I recently used CLDK to build a Proof-of-Exploitability report over 12 alerts in an Odoo addon, following a sources.json → reachability → taint → verdict pipeline (see the poe-with-cldk skill methodology). The most valuable thing CLDK gave me was authoritative decorator capture via pa.get_method(...).decorators — that single fact (auth='public' on a route) carried the entire severity of the top finding.

The bottleneck was composition: I had to manually walk get_methods(), filter by decorator predicate by reading the decorators list myself, then for each match run get_callers/get_callees to test reachability, then re-read the source body to check for sanitizers. That composition is the analysis. It belongs in the library, not in every user's notebook.

What the proposal contains

1. A Query / Selector chain over CLDK's existing graphs

Methods to start a query:

  • pa.callables() — every PyCallable in the analysis
  • pa.classes(), pa.fields(), pa.modules() — analogous starting points
  • pa.callsites(pattern) — every call site matching a structural pattern (sidesteps the dynamic-dispatch problem; see §3 below)
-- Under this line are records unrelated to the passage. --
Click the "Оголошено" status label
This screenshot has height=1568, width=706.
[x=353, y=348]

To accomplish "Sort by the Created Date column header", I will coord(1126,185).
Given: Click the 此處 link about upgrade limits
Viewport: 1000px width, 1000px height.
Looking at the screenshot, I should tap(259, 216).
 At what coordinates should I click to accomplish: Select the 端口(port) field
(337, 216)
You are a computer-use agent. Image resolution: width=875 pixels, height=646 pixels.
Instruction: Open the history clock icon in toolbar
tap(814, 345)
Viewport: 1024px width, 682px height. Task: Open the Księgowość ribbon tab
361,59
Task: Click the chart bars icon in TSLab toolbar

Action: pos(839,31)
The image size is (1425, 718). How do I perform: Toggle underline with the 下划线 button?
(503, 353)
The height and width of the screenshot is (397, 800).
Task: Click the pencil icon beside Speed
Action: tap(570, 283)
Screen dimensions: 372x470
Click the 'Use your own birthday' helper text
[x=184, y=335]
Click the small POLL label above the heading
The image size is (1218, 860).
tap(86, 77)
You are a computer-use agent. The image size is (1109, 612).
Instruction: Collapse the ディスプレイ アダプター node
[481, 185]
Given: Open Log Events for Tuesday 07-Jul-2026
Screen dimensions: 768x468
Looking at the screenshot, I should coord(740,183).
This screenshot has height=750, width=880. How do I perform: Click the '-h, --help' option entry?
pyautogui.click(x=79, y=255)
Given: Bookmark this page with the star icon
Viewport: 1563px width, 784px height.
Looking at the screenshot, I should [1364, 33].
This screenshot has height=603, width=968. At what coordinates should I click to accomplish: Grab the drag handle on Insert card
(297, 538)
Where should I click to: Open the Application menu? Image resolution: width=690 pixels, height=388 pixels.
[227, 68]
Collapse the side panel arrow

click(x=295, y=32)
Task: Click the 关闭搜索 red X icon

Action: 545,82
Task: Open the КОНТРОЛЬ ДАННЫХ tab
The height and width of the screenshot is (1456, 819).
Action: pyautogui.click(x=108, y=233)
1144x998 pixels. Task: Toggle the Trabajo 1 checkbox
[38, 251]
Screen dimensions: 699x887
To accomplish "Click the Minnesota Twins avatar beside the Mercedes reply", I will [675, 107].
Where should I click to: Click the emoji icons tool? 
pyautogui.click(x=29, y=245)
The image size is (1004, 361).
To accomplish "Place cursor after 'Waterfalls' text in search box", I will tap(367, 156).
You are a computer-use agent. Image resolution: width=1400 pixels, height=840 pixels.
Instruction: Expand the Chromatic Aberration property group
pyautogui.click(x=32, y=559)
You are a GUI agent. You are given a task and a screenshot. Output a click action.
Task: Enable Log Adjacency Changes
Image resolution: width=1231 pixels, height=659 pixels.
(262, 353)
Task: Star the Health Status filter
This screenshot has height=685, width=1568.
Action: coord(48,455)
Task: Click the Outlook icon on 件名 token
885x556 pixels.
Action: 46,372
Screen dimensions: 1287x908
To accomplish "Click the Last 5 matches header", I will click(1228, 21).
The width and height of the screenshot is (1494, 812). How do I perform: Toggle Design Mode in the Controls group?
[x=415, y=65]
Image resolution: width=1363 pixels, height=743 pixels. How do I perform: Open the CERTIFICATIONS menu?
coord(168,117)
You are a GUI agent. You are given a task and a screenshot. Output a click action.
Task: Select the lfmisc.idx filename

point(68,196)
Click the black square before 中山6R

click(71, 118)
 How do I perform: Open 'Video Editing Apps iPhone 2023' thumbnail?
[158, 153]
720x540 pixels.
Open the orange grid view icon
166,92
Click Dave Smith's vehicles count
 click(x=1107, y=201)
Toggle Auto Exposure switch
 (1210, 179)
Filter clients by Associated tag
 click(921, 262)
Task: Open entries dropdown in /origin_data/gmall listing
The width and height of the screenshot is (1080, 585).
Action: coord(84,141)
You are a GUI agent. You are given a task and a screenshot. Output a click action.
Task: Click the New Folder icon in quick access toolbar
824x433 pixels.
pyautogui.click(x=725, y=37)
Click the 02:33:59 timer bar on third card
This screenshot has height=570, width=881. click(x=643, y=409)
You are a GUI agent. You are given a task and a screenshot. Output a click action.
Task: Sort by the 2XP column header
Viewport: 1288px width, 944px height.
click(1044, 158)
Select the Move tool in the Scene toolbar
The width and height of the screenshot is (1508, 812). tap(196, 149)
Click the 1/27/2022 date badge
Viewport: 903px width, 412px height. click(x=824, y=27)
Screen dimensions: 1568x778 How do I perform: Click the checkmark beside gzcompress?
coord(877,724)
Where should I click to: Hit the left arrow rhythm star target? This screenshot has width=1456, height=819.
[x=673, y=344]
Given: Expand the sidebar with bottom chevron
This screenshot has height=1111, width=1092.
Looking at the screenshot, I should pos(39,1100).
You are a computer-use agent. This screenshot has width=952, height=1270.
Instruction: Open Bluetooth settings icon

Methods to filter (return a narrowed query):

  • .with_decorator(name, **kwarg_predicates) — match decorator by name and named-argument value (auth="public")
  • .in_module(glob), .in_class(name), .in_directory(path)
  • .matching(name_pattern) — name/signature regex
  • .modified_since(commit_ref) — git-blame integration (later)
  • .not_in_tests() — convention-based test exclusion
  • .where(predicate) — escape hatch for arbitrary user predicates

Methods to relate (return a query over a related set):

  • .callers(), .callees() — one hop in the call graph
  • .transitive_callers(), .transitive_callees() — closure
  • .reachable_to(other_query, *, via=["call", "dataflow"], sanitizers=None) — path existence between two queries with optional sanitizer-mask
  • .without_passing_through(sanitizers=[...]) — narrow a reachability set by removing paths that touch any sanitizer
  • .subclasses(), .superclasses(), .implementers()

Methods to terminate (return concrete results):

  • .signatures() — list of FQ names
  • .objects() — list of PyCallable / PyClass / etc.
  • .paths() — list of resolved paths (for reachability queries), each carrying a confidence/visibility label
  • .count()
  • .explain()the most important terminator: returns the queries CLDK ran, the backends that resolved them, and the unresolved-edge set. This is what makes the result citable.

2. Joins between graphs

The current get_* methods return one slice at a time. Good queries need joins and collects like a streaming API does in Java/Rust.

(pa.callables()
   .with_decorator("http.route")
   .calling(pa.callables().in_class("CrmNoteController"))
   .where(lambda c: c.modified_since("HEAD~10"))
   .signatures())

Call graph ⋈ inheritance ⋈ decorator-set ⋈ git-blame is the highest leverage join

3. Pattern-based sink matching on attribute chains

For dynamic-dispatch-heavy code (Odoo ORM, Django ORM, SQLAlchemy, message-bus dispatch), the resolved call graph cannot see the sinks. A sink_pattern("request.env[*].sudo().*") matcher operating at the AST / token level on attribute chains — usable inside .reachable_to(sink_pattern(...)) — is the escape hatch. It also bridges Bandit-/Semgrep-style pattern rules into CLDK without re-implementing them.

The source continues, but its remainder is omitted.